In his dissent, however, Marshall was in full throat, condemning his colleagues for turning their backs on the poor: “The [state laws restricting abortions] challenged here brutally coerce poor women to bear children whom society will scorn for every day of their lives. Many thousands of unwanted minority and mixed race children now spend blighted lives in foster homes, orphanages and ‘reform’ schools.… The effect will be to relegate millions of people to lives of poverty and despair.”
13
Marshall’s comments were extreme, even offensive to some of
his fellow justices. He wrote as if lecturing people who were beneath him. His rhetoric about the lives of poor children and minority children also seemed dark and tortured. This was an unhappy and angry man.
By now Justice Marshall rarely got outside the Court or his suburban home. His poor health gave him an easy excuse for turning down any invitation. He was also exiled from the nation’s legal establishment. White lawyers in the top firms and law schools had never been convinced that he was a strong legal mind, and their snide private digs at him began getting into the public debate. Archibald Cox, whom Marshall had replaced at the Solicitor General’s Office, told a reporter: “Marshall may not be very bright or hard-working but he deserves credit for picking the best law clerks in town.”
14
All the while Marshall continued to hear that the Carter White House was looking at people they could name to the Court once he announced his retirement. Now the most often named candidate was the nation’s second black solicitor general, Wade McCree. McCree had not only followed in Marshall’s footsteps by becoming solicitor general but had also served as a federal appeals court judge.
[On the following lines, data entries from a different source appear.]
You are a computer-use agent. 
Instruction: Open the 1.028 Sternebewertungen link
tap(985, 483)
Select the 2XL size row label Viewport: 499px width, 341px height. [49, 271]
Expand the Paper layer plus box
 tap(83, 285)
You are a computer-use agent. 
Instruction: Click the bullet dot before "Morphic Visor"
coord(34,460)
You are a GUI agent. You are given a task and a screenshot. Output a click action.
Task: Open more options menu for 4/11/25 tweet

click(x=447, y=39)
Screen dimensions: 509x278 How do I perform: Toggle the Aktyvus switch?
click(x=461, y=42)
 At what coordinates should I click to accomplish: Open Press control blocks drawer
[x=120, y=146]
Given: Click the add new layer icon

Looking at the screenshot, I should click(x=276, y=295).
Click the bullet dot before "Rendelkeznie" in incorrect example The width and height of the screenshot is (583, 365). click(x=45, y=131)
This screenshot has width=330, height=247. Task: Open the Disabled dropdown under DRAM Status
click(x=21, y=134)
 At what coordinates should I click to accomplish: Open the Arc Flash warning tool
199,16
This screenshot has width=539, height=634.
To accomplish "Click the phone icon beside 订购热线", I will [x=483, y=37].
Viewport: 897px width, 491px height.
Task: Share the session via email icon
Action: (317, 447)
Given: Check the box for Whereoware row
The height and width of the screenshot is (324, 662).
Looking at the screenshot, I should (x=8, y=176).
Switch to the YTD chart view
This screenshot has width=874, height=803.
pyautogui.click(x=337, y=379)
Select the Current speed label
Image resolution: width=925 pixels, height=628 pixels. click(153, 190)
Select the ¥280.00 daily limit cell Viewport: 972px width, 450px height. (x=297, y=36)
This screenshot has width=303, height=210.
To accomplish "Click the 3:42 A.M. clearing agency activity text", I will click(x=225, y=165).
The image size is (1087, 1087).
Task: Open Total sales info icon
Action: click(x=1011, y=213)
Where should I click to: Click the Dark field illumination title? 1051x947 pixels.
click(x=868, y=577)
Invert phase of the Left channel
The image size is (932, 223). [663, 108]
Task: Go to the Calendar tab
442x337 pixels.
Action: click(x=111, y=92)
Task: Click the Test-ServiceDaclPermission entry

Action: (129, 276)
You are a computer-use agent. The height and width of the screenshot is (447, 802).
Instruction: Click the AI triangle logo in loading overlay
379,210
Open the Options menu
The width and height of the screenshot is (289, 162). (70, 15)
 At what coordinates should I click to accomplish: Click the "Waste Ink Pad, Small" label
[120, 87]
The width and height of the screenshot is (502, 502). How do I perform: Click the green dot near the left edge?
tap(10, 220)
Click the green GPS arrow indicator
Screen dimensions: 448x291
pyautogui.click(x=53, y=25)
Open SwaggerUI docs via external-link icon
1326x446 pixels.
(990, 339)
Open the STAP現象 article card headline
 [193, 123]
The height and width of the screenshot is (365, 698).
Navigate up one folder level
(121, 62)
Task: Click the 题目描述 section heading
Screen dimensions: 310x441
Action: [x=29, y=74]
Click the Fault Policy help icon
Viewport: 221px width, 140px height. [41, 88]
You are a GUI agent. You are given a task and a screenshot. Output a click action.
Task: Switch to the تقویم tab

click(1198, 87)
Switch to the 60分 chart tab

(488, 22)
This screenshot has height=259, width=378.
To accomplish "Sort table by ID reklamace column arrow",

Griffin Bell, Carter’s attorney general, acknowledged in a later interview that he had advised the president that Marshall should step down and McCree be nominated as his replacement. “I told President Carter that [Justice Marshall] ought to leave,” Bell said, explaining that his age and health were limiting his effectiveness on the Court. “The president was going to appoint Judge McCree.”
15
Some of Bell’s aides spread word of the attorney general’s conversations with Carter. Bell said he soon heard from several of his assistants that Marshall’s response was that McCree was never going to take his seat. Bell’s aides were upset at what they took to be Marshall’s low personal assessment of McCree. “What Marshall was saying was that he didn’t want
anybody
replacing him,” Bell recalled. “He wanted to stay as long as he could function. Some people thought that was a bad sign.”